A variety of efforts are under way in the Northland to provide mental health help when it’s needed, experts say.
Among them: A pilot program has begun to connect emergency rooms in rural hospitals with a mental-health crisis response team at the Human Development Center via a video link, said Dave Lee, Carlton County public health and human services director and director of a six-county effort to address mental-health issues that also includes the three tribes of Northeastern Minnesota.
Equipment already has been set up at Community Memorial Hospital in Cloquet, with future links planned in Grand Marais, Two Harbors and Moose Lake.
The idea is to get mental-health emergency care to those who may have come in after a suicide attempt, or with anxiety or depression issues, Lee said. The Txt4Life network set up in the region, in which kids in crisis situations can send a text message for help, is getting significant use, Lee said. In November, 472 kids used the service, including some from outside the region. When kids had to call for help using an 800 number, only 20 to 30 calls per month would come in statewide, he said.
“Kids see it as a way of connecting when they’re suicidal or they’re moving into a crisis situation and they don’t know where to turn,” Lee said. Another pilot program is being developed that will link mental-health professionals at the Human Development Center with schools, Lee said. The student will see the counselor on a 37-inch monitor. “HDC is working with us on trying to get an appointment in one to two hours, and that kid won’t have to leave the school to see a therapist,” he said.
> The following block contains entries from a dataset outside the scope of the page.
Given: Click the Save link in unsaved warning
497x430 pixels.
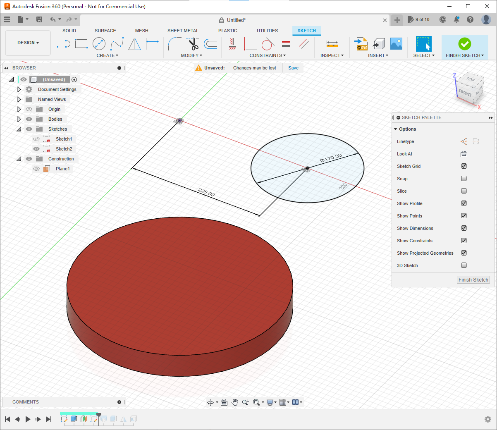Looking at the screenshot, I should (293, 68).
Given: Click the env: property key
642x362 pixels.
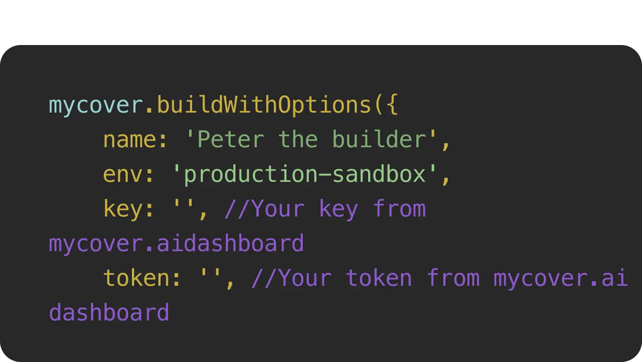Looking at the screenshot, I should tap(129, 175).
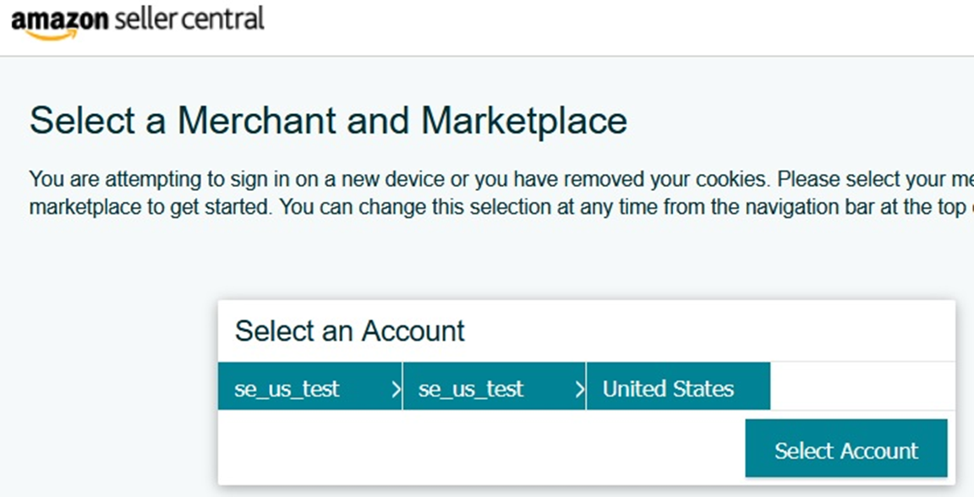Click the 'Select an Account' card header

350,331
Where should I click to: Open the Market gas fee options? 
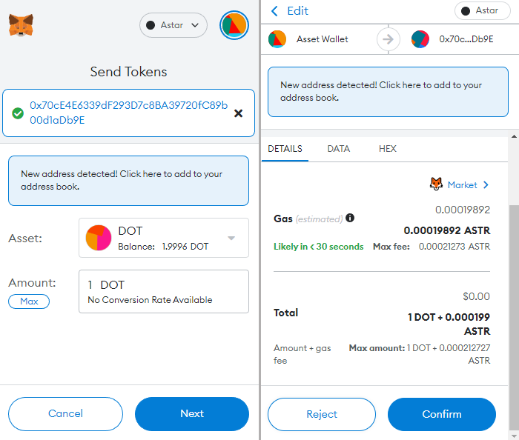[460, 184]
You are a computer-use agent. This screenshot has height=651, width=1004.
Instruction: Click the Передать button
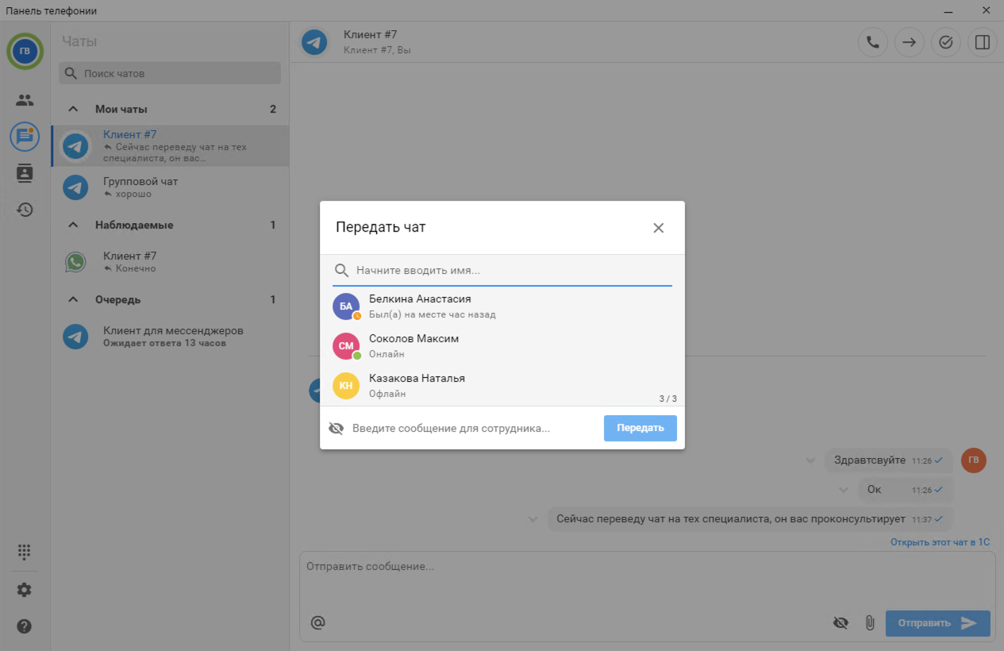coord(640,428)
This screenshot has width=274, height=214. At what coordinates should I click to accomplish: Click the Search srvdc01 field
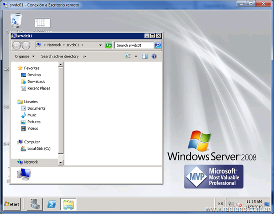coord(134,45)
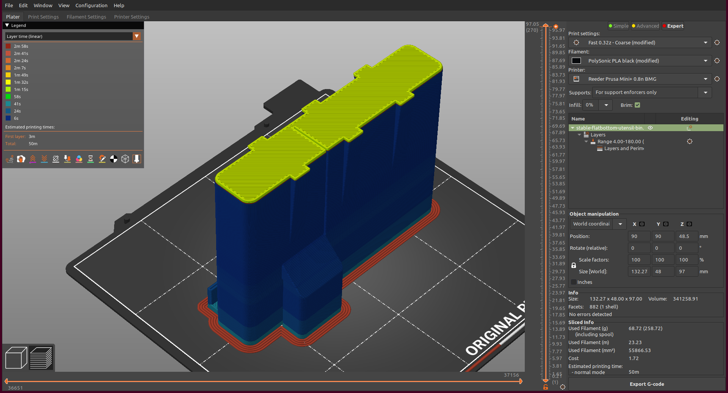This screenshot has height=393, width=728.
Task: Toggle retractions visibility
Action: click(33, 159)
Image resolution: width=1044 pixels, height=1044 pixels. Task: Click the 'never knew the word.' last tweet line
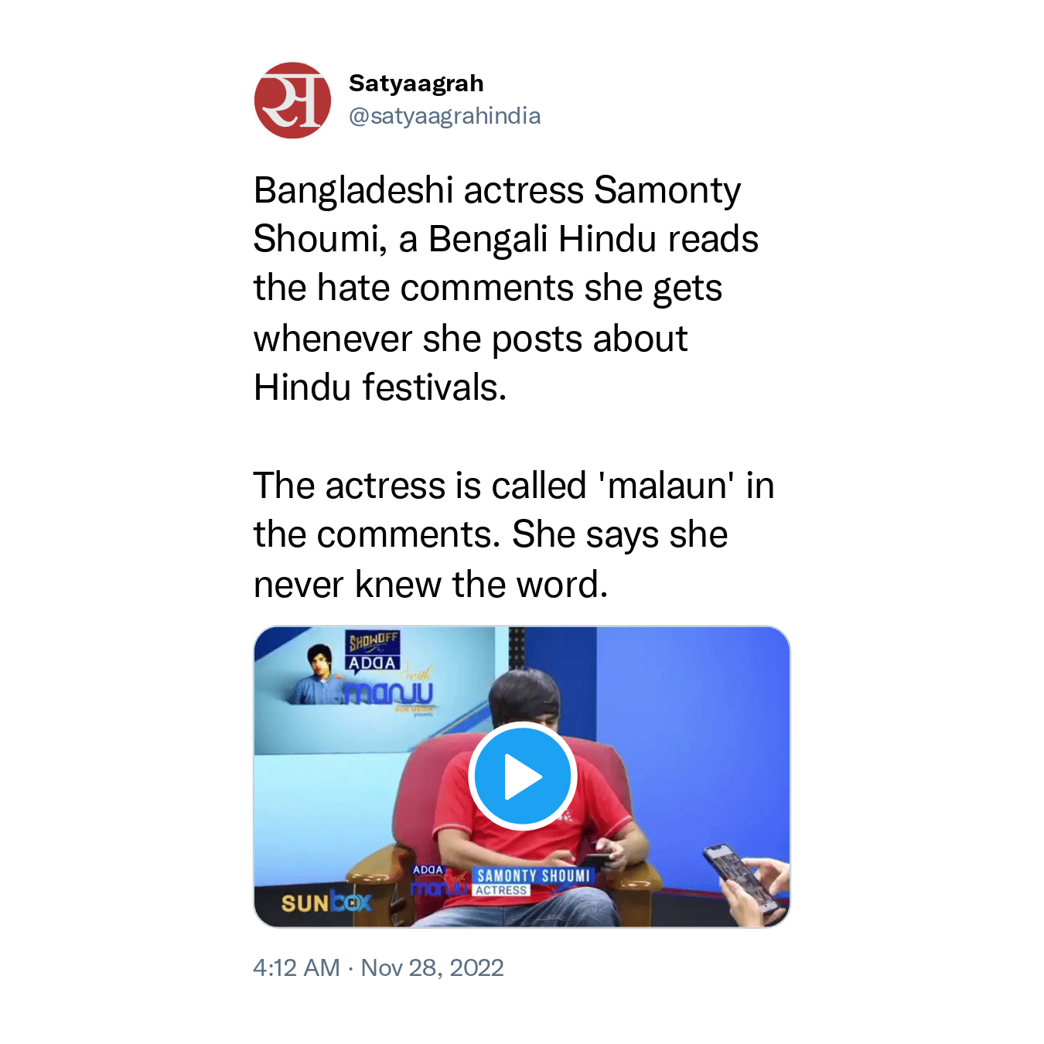point(431,585)
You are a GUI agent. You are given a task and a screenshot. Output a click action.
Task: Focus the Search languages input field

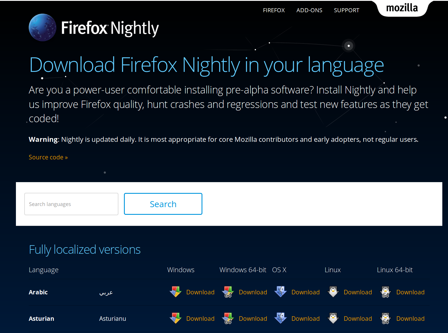(x=71, y=204)
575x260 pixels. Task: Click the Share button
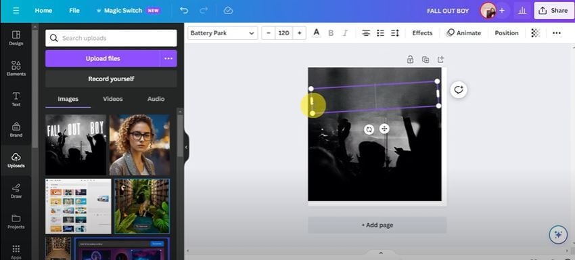pos(554,11)
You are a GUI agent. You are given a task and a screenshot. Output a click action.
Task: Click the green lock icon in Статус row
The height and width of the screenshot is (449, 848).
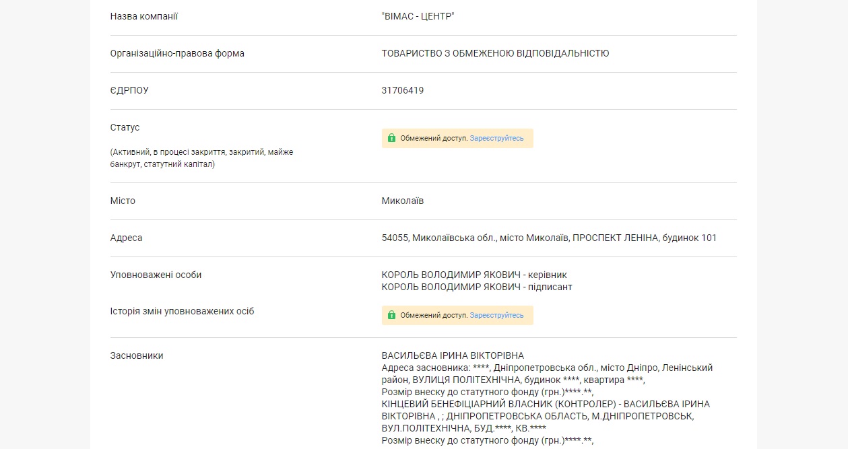click(391, 139)
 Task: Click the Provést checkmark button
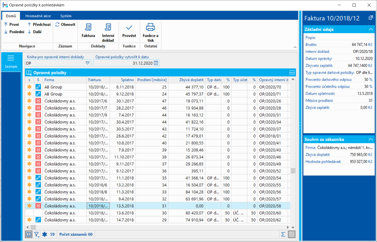(x=129, y=27)
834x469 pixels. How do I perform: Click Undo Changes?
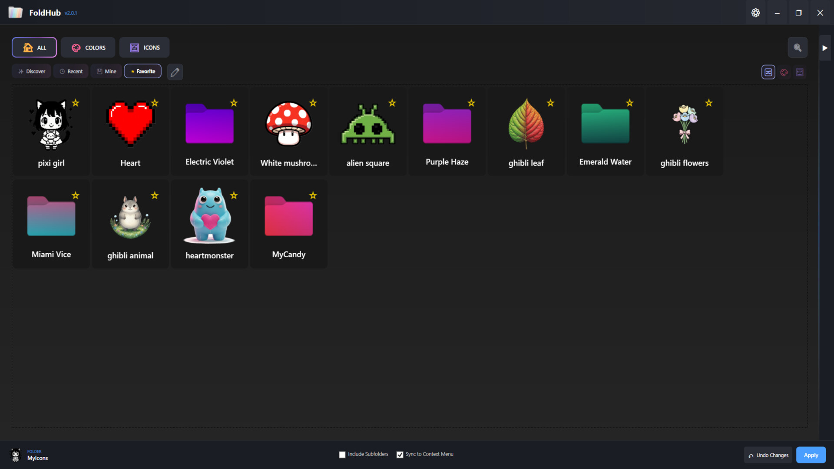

The first link will be set up with Carlton School in January. Work is under way to emulate a crisis stabilization program based in Mankato, Minn., that has been effective in south-central Minnesota, Lee said. The 10-bed short-term facility for those 18 and older admits patients around the clock, with admission decisions made in 15 minutes. The process toward establishing a similar facility in Northeastern Minnesota has begun, with requests for proposals expected to be released early next year and a crisis center up and running by the end of the year, he said. It will replace Bridge House, the residential mental health facility for adults in Duluth that closed in June. Northwood Children’s Services launched a mental-health treatment program within Piedmont Elementary School in the 2011-12 school year, said Richard Wolleat, the mental-health provider’s CEO. Sixteen kids with mental-health diagnoses are in the program, attending three hours of sessions a day with three Northwood staff members assigned. The staffers also are available if the kids develop problems in the classroom.
A similar program was added this fall at Lincoln Park Middle School, Wolleat said, with the possibility of one or two more being added in future years.